** Data supplied follows **

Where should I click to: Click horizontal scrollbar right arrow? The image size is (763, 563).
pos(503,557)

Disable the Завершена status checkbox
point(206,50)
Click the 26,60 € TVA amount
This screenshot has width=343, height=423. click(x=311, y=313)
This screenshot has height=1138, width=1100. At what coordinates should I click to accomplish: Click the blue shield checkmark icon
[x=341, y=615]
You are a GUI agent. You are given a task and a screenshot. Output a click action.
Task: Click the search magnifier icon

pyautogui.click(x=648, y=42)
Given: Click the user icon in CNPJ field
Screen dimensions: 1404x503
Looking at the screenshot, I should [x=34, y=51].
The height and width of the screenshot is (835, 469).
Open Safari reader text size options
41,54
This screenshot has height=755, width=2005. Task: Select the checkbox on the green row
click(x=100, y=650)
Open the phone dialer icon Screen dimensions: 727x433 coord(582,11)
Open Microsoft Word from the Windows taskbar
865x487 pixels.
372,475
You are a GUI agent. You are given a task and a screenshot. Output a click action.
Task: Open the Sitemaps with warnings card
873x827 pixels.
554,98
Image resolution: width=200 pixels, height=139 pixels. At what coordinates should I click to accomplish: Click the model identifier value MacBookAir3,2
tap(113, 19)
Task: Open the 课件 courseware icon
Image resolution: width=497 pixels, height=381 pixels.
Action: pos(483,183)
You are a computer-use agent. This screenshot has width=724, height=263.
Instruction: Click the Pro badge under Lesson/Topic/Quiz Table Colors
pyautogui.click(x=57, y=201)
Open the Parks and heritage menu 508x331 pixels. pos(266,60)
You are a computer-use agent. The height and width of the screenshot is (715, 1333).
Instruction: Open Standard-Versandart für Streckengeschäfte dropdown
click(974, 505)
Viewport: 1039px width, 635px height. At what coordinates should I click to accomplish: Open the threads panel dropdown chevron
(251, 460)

** End of Data supplied **

» **Exercise**
Return only the lines between the one holding "Task: Open the Sitemaps with warnings card" and the one holding "Task: Open the 课件 courseware icon", inclusive, exactly as they appear above.

» **Solved problem**
Task: Open the Sitemaps with warnings card
873x827 pixels.
554,98
Image resolution: width=200 pixels, height=139 pixels. At what coordinates should I click to accomplish: Click the model identifier value MacBookAir3,2
tap(113, 19)
Task: Open the 课件 courseware icon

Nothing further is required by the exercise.